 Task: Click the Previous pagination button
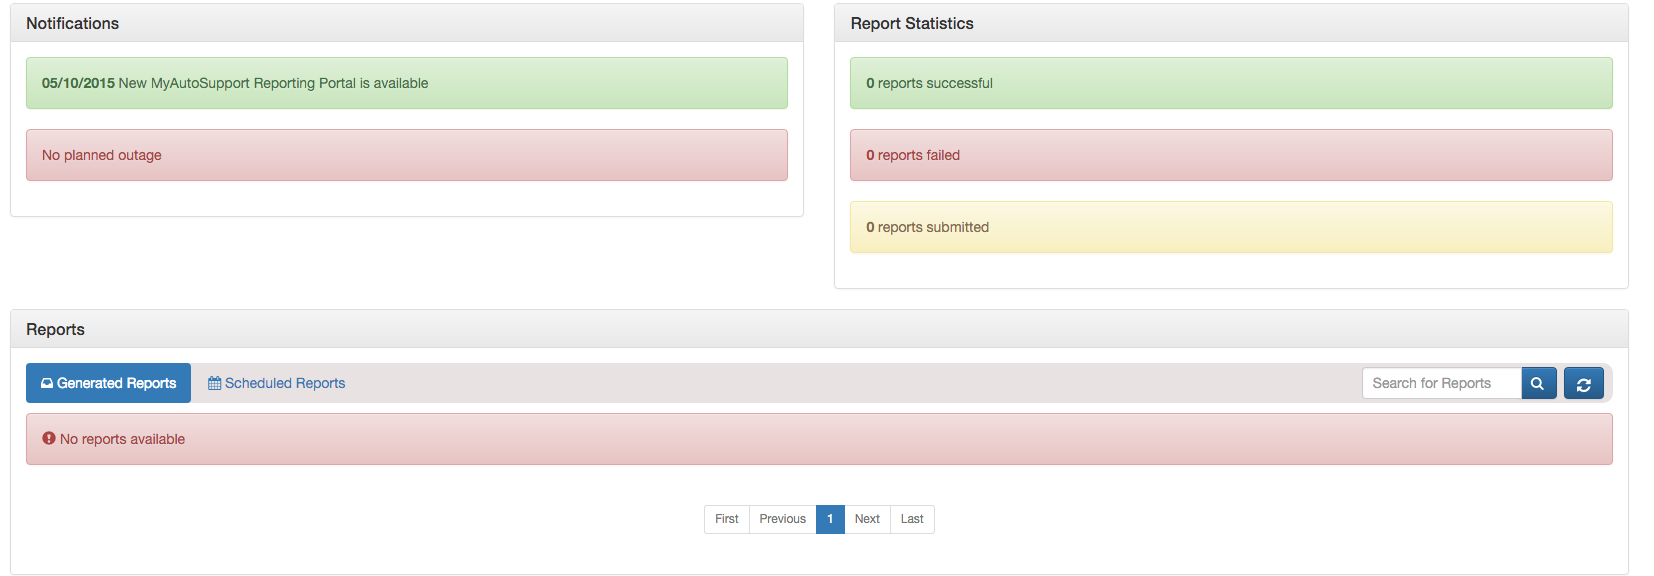[x=782, y=519]
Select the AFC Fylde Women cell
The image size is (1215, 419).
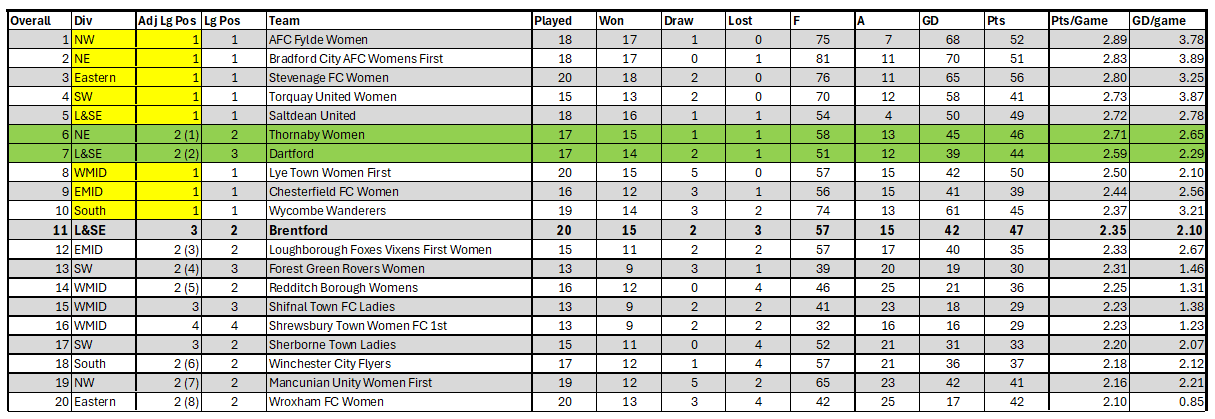(399, 39)
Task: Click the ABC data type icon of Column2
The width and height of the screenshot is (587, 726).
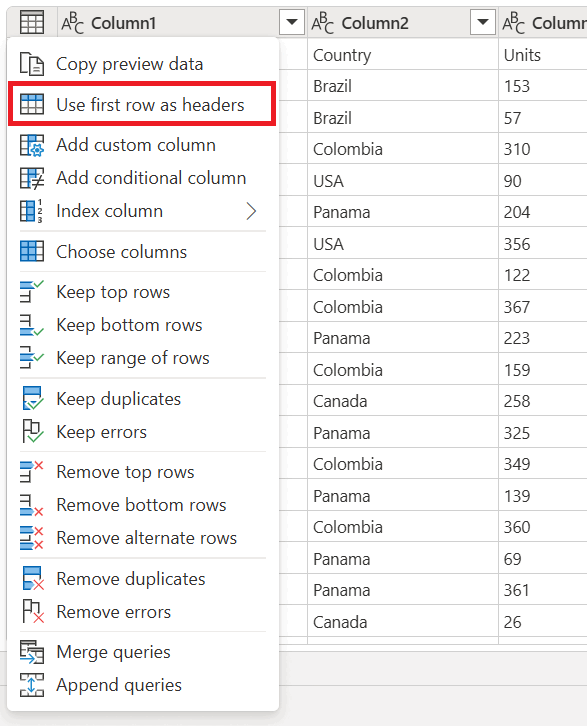Action: [x=323, y=23]
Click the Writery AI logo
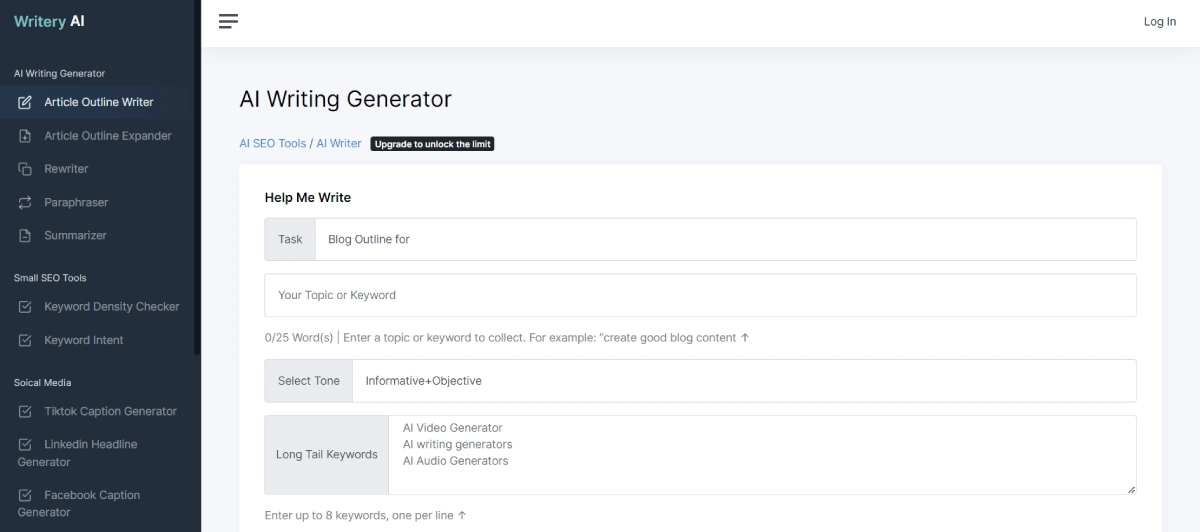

———

** ACTION ITEM **
Extract word for word every line from the line that contains "Select the AFC Fylde Women cell" to the final line of the data, both included, and nothing else; skip the pictures.

** EXPECTED ANSWER **
Select the AFC Fylde Women cell
The image size is (1215, 419).
(399, 39)
Task: Click the ABC data type icon of Column2
The width and height of the screenshot is (587, 726).
Action: [x=323, y=23]
Click the Writery AI logo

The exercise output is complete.